- [DATA SHOWN]

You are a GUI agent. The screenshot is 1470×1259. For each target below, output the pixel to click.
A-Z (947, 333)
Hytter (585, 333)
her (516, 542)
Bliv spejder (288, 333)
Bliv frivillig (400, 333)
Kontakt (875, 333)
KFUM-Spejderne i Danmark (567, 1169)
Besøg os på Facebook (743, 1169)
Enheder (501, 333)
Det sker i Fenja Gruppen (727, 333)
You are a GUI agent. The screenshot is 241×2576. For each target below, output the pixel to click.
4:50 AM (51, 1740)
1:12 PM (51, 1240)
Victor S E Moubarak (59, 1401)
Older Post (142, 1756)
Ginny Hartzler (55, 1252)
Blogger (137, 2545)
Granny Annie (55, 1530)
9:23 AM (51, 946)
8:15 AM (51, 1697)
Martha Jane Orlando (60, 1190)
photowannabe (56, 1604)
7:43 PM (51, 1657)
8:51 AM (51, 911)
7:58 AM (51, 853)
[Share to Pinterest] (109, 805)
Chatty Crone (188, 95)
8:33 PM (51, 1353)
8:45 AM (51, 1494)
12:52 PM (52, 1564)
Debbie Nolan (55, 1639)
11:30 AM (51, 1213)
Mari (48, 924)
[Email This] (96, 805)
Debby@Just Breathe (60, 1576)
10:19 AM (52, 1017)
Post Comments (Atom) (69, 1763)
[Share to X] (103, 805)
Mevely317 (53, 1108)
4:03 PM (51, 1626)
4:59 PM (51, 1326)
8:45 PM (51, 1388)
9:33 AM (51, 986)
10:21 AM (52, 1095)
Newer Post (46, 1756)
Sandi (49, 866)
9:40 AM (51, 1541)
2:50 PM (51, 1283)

- [WORK INSTRUCTION] Write out only the lines that run from the line containing "Enheder (501, 333)" through the line containing "[Share to Pinterest] (109, 805)", both included, exactly as they appear above.

- [SOLUTION BELOW]
Enheder (501, 333)
Det sker i Fenja Gruppen (727, 333)
You are a GUI agent. The screenshot is 241×2576. For each target below, output the pixel to click.
4:50 AM (51, 1740)
1:12 PM (51, 1240)
Victor S E Moubarak (59, 1401)
Older Post (142, 1756)
Ginny Hartzler (55, 1252)
Blogger (137, 2545)
Granny Annie (55, 1530)
9:23 AM (51, 946)
8:15 AM (51, 1697)
Martha Jane Orlando (60, 1190)
photowannabe (56, 1604)
7:43 PM (51, 1657)
8:51 AM (51, 911)
7:58 AM (51, 853)
[Share to Pinterest] (109, 805)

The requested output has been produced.